Actimol

Actimol Overdosage

paracetamol

Manufacturer:

Pharmaniaga Manufacturing Berhad

Distributor:

Pharmaniaga Logistics
Full Prescribing Info
Overdosage
650 mg: Liver damage is possible in adults who have taken 10g or more of paracetamol. Ingestion of 5g or more of paracetamol may lead to liver damage if the patient has risk factors (see as follows).
Risk factors: If the patient: is on long term treatment with carbamazepine, phenobarbitone, phenytoin, primidone, rifampicin, St John's Wort or other drugs that induce liver enzymes.
Or regularly consumes ethanol in excess of recommended amounts.
Or is likely to be glutathione deplete e.g. eating disorders, cystic fibrosis, HIV infection, starvation, cachexia.
Symptoms: 500 mg: Toxic symptoms include vomiting, abdominal pain, hypotension and sweating. The most serious adverse effect of acute overdose of paracetamol is a dose-dependent, potentially fatal hepatic necrosis. Clinical and laboratory evidence of hepatoxicity may be delayed for up to one week.
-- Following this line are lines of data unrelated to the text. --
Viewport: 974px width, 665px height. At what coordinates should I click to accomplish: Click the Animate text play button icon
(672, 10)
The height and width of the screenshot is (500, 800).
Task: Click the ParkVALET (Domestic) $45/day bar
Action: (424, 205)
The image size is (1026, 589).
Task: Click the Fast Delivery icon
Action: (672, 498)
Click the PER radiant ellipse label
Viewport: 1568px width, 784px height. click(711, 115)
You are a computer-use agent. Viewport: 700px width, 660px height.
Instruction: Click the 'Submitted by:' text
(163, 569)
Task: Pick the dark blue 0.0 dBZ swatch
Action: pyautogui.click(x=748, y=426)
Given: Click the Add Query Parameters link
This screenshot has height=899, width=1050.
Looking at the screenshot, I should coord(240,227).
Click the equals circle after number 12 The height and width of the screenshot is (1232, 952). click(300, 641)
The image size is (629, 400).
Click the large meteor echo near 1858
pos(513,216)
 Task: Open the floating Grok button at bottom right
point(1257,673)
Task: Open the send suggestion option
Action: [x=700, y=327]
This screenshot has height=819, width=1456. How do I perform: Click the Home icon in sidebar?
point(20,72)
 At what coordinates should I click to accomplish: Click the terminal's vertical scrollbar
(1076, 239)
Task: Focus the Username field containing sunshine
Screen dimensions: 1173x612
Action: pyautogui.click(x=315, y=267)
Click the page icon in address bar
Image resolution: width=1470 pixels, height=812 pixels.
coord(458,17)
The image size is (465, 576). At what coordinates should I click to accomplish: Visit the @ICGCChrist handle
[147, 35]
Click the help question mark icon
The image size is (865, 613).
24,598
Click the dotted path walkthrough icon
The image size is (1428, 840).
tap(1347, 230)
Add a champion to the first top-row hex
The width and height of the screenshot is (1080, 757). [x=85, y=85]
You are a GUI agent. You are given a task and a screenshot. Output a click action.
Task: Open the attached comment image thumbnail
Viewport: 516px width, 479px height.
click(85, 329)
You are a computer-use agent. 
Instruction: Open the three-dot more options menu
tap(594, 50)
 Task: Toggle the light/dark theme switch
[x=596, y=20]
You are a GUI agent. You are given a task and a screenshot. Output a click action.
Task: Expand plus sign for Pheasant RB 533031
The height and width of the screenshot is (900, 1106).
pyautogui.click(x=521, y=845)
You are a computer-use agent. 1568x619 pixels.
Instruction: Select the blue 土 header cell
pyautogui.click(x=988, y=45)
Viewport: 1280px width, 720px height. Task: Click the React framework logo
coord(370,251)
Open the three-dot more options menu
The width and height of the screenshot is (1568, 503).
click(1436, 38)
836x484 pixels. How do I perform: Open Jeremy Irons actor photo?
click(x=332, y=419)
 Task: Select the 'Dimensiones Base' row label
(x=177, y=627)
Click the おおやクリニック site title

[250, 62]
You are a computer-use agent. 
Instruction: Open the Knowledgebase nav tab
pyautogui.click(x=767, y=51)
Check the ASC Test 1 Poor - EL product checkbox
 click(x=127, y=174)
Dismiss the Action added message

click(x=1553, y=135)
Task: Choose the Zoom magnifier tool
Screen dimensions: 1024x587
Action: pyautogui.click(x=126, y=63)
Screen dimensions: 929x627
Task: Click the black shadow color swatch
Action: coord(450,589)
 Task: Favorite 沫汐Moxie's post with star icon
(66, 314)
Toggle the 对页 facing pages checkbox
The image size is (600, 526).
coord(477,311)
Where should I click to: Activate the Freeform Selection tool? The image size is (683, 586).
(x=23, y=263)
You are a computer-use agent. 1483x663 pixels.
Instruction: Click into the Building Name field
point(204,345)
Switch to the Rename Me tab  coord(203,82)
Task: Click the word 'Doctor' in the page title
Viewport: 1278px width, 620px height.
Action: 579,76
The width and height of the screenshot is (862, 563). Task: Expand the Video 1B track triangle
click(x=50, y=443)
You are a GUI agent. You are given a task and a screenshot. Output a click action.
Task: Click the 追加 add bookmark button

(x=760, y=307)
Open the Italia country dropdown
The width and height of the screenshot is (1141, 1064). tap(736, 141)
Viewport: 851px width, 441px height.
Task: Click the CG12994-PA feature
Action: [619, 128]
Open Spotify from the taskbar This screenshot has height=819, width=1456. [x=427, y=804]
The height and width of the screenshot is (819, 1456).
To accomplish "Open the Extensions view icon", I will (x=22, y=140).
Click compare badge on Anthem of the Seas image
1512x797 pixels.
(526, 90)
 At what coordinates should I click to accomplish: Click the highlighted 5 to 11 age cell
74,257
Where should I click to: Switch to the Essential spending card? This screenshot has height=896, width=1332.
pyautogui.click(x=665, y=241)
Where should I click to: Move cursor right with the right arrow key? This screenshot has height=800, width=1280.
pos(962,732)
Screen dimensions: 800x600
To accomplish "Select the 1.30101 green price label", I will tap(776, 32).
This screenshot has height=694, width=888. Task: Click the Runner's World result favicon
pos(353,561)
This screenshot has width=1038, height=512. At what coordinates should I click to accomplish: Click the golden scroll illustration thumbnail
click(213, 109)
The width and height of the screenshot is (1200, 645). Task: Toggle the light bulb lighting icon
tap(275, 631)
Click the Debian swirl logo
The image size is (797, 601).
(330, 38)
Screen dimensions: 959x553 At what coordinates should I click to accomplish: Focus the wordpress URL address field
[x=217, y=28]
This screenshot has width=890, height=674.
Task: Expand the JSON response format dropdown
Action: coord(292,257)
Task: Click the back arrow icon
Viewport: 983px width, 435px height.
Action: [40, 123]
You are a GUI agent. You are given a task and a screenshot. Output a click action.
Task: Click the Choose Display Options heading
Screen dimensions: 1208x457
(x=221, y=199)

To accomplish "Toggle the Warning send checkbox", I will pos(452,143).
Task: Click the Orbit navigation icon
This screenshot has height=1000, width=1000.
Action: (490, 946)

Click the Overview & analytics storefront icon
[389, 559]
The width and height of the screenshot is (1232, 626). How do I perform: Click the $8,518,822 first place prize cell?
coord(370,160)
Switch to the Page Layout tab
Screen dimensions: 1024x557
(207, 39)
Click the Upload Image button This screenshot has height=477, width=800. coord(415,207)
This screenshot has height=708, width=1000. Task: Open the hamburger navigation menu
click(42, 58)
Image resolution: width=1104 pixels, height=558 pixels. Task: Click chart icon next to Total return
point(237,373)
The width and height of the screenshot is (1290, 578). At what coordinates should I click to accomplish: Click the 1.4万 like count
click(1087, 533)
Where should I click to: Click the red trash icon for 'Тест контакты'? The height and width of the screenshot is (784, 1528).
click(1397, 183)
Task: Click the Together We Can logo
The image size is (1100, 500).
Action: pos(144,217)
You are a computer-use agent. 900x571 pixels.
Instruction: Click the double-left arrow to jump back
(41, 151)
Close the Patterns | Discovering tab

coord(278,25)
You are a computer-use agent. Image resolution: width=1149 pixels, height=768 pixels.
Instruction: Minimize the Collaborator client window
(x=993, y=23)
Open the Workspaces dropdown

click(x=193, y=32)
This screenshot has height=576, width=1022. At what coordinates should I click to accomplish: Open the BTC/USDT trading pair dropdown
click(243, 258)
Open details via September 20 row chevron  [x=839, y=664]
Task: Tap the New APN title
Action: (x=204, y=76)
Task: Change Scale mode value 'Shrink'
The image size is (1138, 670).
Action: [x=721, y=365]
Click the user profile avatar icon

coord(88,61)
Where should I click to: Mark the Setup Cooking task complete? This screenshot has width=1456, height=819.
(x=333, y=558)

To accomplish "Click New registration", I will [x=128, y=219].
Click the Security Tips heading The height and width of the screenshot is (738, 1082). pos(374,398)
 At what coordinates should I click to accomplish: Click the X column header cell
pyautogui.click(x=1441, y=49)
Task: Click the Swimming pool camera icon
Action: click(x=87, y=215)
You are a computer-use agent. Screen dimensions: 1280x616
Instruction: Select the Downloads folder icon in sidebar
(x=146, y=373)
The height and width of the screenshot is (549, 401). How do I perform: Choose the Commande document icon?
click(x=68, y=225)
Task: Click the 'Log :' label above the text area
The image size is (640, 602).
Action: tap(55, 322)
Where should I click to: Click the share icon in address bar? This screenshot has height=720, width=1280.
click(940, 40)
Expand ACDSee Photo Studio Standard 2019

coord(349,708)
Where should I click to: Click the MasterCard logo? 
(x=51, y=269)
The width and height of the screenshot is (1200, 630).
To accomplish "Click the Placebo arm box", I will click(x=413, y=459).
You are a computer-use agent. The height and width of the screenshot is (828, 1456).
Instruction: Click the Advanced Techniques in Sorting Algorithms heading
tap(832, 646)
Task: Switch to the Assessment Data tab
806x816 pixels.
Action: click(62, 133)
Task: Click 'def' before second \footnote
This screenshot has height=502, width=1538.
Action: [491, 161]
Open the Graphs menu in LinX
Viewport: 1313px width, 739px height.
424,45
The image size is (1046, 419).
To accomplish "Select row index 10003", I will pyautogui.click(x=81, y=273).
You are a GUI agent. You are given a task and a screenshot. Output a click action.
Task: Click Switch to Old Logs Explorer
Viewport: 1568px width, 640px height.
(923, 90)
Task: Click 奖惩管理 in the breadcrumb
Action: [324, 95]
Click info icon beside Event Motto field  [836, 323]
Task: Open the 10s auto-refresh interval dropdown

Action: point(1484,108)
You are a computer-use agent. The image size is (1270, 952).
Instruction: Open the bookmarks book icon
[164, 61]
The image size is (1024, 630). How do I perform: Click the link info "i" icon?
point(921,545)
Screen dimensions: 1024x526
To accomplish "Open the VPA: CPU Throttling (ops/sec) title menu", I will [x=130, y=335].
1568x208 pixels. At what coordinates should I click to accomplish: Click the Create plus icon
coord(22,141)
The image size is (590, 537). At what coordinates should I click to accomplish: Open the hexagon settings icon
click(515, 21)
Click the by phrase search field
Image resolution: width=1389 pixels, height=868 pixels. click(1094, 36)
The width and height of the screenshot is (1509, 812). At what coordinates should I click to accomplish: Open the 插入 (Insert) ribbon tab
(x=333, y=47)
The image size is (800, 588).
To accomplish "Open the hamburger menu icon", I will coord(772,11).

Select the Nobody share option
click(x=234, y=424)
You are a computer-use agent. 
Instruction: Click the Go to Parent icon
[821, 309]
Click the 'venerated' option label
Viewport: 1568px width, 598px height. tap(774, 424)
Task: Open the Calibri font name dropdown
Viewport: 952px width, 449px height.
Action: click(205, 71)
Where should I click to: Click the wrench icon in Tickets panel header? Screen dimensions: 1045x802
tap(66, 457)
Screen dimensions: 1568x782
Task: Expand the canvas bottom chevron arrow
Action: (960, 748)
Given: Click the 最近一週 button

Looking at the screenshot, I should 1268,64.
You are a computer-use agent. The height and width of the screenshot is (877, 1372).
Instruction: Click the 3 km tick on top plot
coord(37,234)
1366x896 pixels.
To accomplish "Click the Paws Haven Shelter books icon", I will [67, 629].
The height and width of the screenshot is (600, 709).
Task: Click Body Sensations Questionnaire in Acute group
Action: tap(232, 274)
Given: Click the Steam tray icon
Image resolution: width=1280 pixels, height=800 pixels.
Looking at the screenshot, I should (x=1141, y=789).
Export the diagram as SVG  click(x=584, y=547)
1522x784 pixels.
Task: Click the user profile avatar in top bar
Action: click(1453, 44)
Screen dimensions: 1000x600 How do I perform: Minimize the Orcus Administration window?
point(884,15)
Major manifestations of liver failure such as jaundice, hypoglycemia and metabolic acidosis may take at least 3 days to develop.
650 mg: Symptoms of paracetamol overdosage in the first 24 hours are pallor, nausea, vomiting, anorexia and abdominal pain. Liver damage may become apparent 12 to 48 hours after ingestion. Abnormalities of glucose metabolism and metabolic acidosis may occur. In severe poisoning, hepatic failure may progress to encephalopathy, haemorrhage, hypoglycaemia, cerebral oedema, and death. Acute renal failure with acute tubular necrosis, strongly suggested by loin pain, haematuria and proteinuria, may develop even in the absence of severe liver damage. Cardiac arrhythmias and pancreatitis have been reported.
Treatment: 500 mg: In cases of overdose, methods of reducing the absorption of ingested drug are important. Gastric lavage is essential even if several hours have elapsed. Prompt administration of 50 g activated charcoal and 500ml iced mannitol 20% by mouth, may reduce absorption. If the history suggests that 15g Paracetamol or more has been ingested, administer one of the following antidotes: Acetylcysteine 20% i.v.: Administer intravenously, 20% acetylcysteine immediately without waiting for positive urine test or plasma level results: initial dose of 150mg/kg over 15 minutes, followed by continuous infusion of 50mg/kg in 500ml 5% glucose/dextrose over 4 hours and 100mg/kg in 1 L 5% glucose/dextrose over 16 hours; or
Oral Methionine: 2.5 g immediately followed by three further doses of 2.5g at four hourly intervals. For a 3 year old child, 1 g methionine every four hours for four doses has been used; or
Oral Acetylcysteine 5%: 140mg/kg as a loading dose, then 70mg/kg every 4 hours for a total of 17 maintenance doses. If more than ten hours have elapsed since the overdosage was taken, the antidote may be ineffective.
650 mg: Immediate treatment is essential in the management of paracetamol overdose. Despite a lack of significant early symptoms, patients should be referred to hospital urgently for immediate medical attention. Symptoms may be limited to nausea or vomiting and may not reflect the severity of overdose or the risk of organ damage. Management should be in accordance with established treatment guidelines, see BNF.
Treatment with activated charcoal should be considered if the overdose has been taken within 1 hour. Plasma paracetamol concentration should be measured at 4 hours or later after ingestion (earlier concentrations are unreliable). Treatment with N-acetylcysteine may be used up to 24 hours after ingestion of paracetamol, however, the maximum protective effect is obtained up to 8 hours post-ingestion. The effectiveness of the antidote declines sharply after this time. If required the patient should be given intravenous N-acetylcysteine, in line with the established dosage schedule. If vomiting is not a problem, oral methionine may be a suitable alternative for remote areas, outside hospital. Management of patients who present with serious hepatic dysfunction beyond 24h from ingestion should be discussed with the NPIS or a liver unit.